My roommate, Jack, is, among other things, a filmmaker. So far he has made at least three short films in the apartment, which generally means that all the furniture that was in one room ends up in another for about three days. And the cat is intrigued. When he is not making films here, he is usually making films elsewhere as he and his peers all serve on each other’s films in different capacities. Aside from being a fascinating study in collaboration, this situation means that my cat frequently gets to take over his room when he is not around, and Musashi is very much for that.
When he is around, Jack tends to start conversations about writing that last for a couple of hours, usually starting with the words, “So, do you think…?” Last night, when I came home very late (thank you, Massachusetts Bay Transportation Authority, for failing us yet again!) after a lovely dinner of Chinese food with my poetry midwife Pamela (the one I can always count on to tell me whether the ending of a poem sucks; apparently the ones I showed her yesterday do not; Huzzah!), I found Jack actually cutting up VEGETABLES for his dinner.
In my sheer amazement at this, I got into a conversation with him that lasted two hours, largely about Post-Modernism and the death of opportunity for artists to make anything new, since we are all just rehashing what has been done before. Part of this is in regard to an ongoing conversation about my rewriting the Xena narrative, which I would argue is, yes, rehashing, but rehashing to change the world, or at least myself, which is the only way we ever start changing the world, after all.
We were discussing, among many other things, the coming reboot of the X-Files with Gillian Anderson and David Duchovny, the coming Batman vs. Superman movie (link to the retro trailer) and other rehashings of popular culture, and he was bemoaning (no, really, he was: and how often do I get to use that word?) the state of our culture and how if we only redo what we did we will not have the time, money or energy to do new things.
He is not wrong, but I do argue that this is, if you will, not the whole story.

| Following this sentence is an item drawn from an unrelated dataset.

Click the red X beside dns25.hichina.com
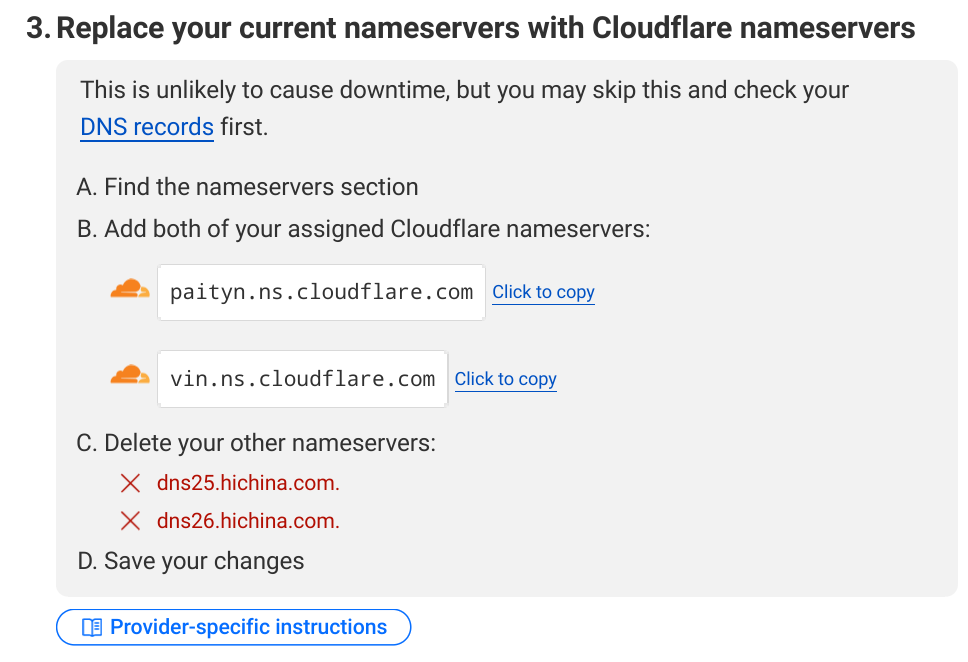tap(130, 484)
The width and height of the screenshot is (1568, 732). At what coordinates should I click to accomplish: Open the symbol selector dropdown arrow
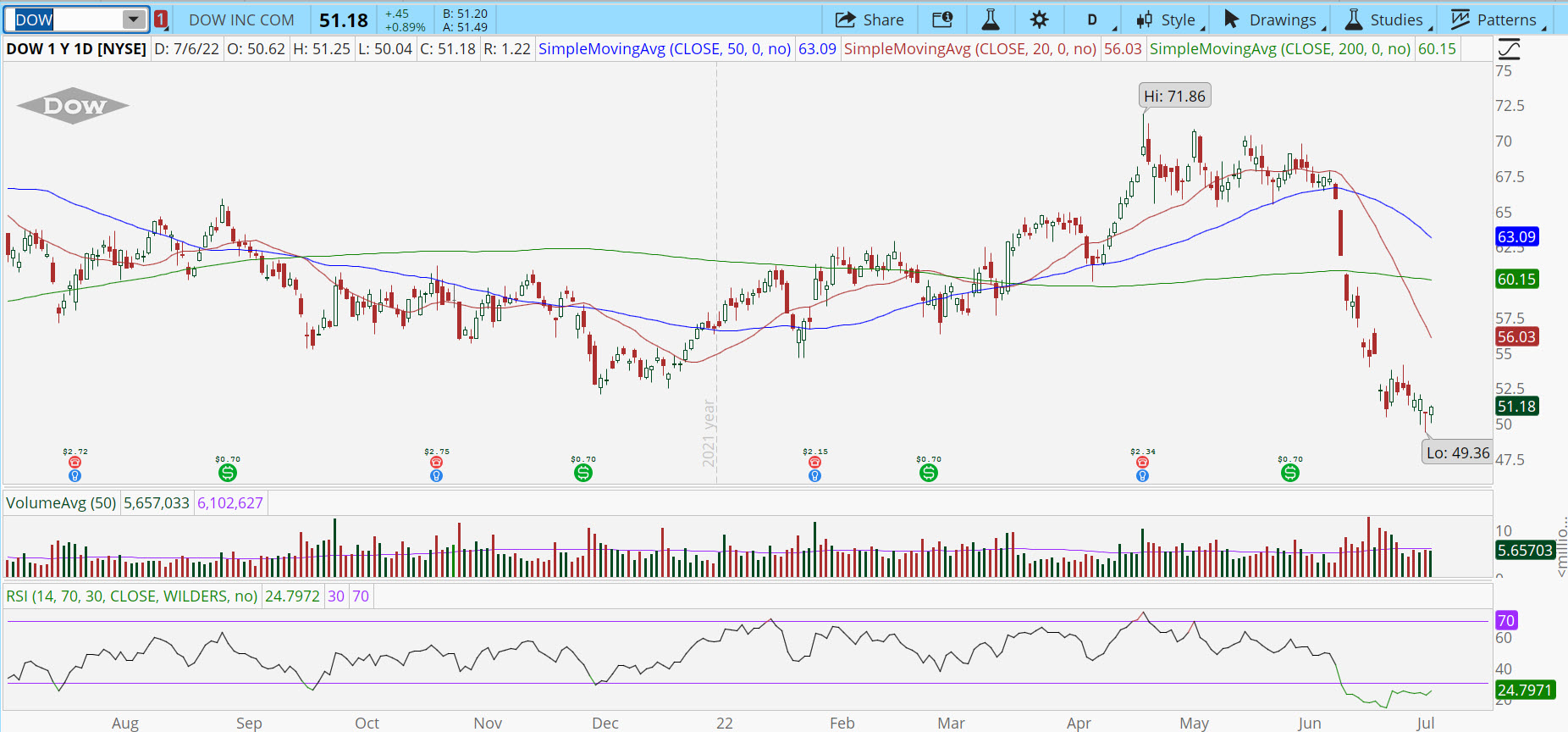(x=134, y=19)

He described how he sees humans, with our technology that allows us to see millions of miles into space, fly at hundreds of miles per hour, and delve deep into the Earth, as godlike. But it is, as one of his friends phrased it, a prosthetic divinity. We can only do these godlike things with our fancy tools. And with those tools we can do great good or great destruction.
“Yes,” I said. “And that is the story of Ironman.”
Eventually, we agreed that archetypal stories have their place in human meaning–making and identity production, and that as artists we can only be very intentional in what stories we tell and what stories we consume (read, watch, try to live into…).